Web

API Rate Limiting

Cap requests per client to protect backends — three classical algorithms, each with trade-offs

API rate limiting is the practice of capping the number of requests a client can make in a time window to protect backend resources, prevent abuse, and ensure fair multi-tenant usage. Common algorithms: Token bucket (refill rate r, capacity b, allow burst up to b) — used by Stripe, AWS API Gateway. Leaky bucket (constant outflow rate, drops excess) — smoother but no burst tolerance. Fixed window counter (count per minute, reset at boundary) — simple but allows 2× burst at window boundaries. Sliding window log / sliding window counter — fairest but more memory. Distributed rate limiting uses Redis with Lua scripts or specialized proxies (Envoy global rate limit). Standard headers: X-RateLimit-Limit, X-RateLimit-Remaining, X-RateLimit-Reset, Retry-After. HTTP 429 status code.

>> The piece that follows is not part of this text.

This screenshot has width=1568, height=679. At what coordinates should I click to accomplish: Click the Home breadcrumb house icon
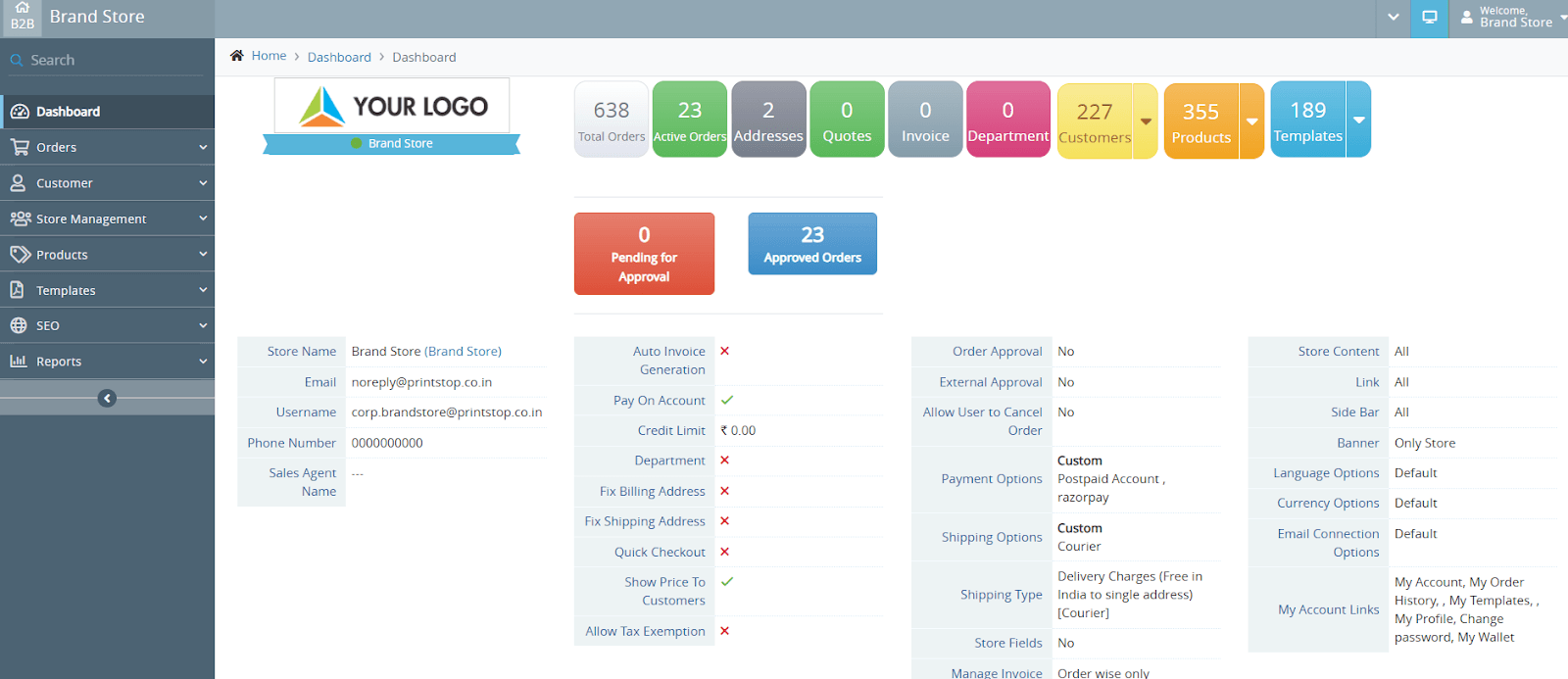click(x=237, y=56)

Status code429 Too Many Requests
AlgorithmsToken bucket, leaky bucket, sliding window
Standard headersX-RateLimit-*
AWS default10,000 RPS
StripeToken bucket
DistributedRedis + Lua

Interactive visualization

Press play, or step through manually. The visualization is yours to drive — try it before reading on.

Open visualization fullscreen ↗

Watch the 60-second explainer

A condensed visual walkthrough — narrated, captioned, under a minute.

Why rate limiting matters

DDoS and abuse prevention. Without rate limits, a single misbehaving (or malicious) client can saturate backend capacity, taking down service for everyone. Rate limits are the first line of defense before WAF and DDoS scrubbing.
Fairness across tenants. Multi-tenant SaaS APIs must prevent one customer's traffic from starving another. Per-tenant limits guarantee a baseline of capacity.
Cost control. Every backend call costs money — database CPU, third-party API fees, GPU inference. Rate limits cap exposure to runaway costs from buggy clients or compromised credentials.
Tier enforcement. Free vs paid tiers differ primarily in rate limits. Stripe's standard plan: 100 read req/sec, 100 write req/sec; higher plans scale up.
Backpressure. Rate limiting communicates that the server is at capacity; clients should slow down rather than retry hot.
Login security. Authentication endpoints need especially aggressive rate limits to deter credential-stuffing — e.g., 5 failed attempts per 15 minutes per username.
Compliance. Many regulated APIs (banking, health) require documented rate limits as part of their security and resilience posture.

Token bucket in depth

State. Per client: tokens (float) and last_refill (timestamp).
Refill. On each request, compute elapsed = now - last_refill; tokens = min(b, tokens + elapsed * r).
Consume. If tokens >= 1: tokens -= 1, accept. Else reject with 429.
Burst. A client idle for b/r seconds accumulates b tokens and can spend them in a single burst. This is desirable for bursty workloads (Stripe webhook retries, AWS Lambda spikes).
Variable cost. Operations of different cost can consume more than 1 token (a complex GraphQL query: 5 tokens; a simple GET: 1).
Adopters. Stripe API, AWS API Gateway, GitHub REST and GraphQL, Cloudflare Workers, Slack Web API.

Leaky bucket

Two flavors. Leaky bucket as a meter (analogous to token bucket but inverted) and leaky bucket as a queue (incoming requests join a fixed-size queue, drained at constant rate; queue full => drop).
Smooth output. Output rate is exactly r; no bursts ever leak through. Good for protecting downstream systems that cannot tolerate spikes.
Latency cost. Queue-style leaky bucket adds wait time when the queue is non-empty. Token bucket either rejects immediately or accepts immediately.
Networking heritage. Originated in ATM traffic shaping (Turner 1986). Used by network QoS systems and CoAP.

Fixed window counter

State. Per client: count and window_start.
Algorithm. If now is in the current window: increment and check. If now is in a new window: reset to 1.
Memory. Trivial: O(1) per client.
Boundary problem. A client can fire 2× the limit across a window boundary — 100 requests in the last second of the minute, then 100 in the first second of the next minute. Tolerable for coarse safety limits, broken for fairness guarantees.
Adopters. Quick to implement; common in homegrown rate limiters; good as a first-pass defense before a more sophisticated algorithm.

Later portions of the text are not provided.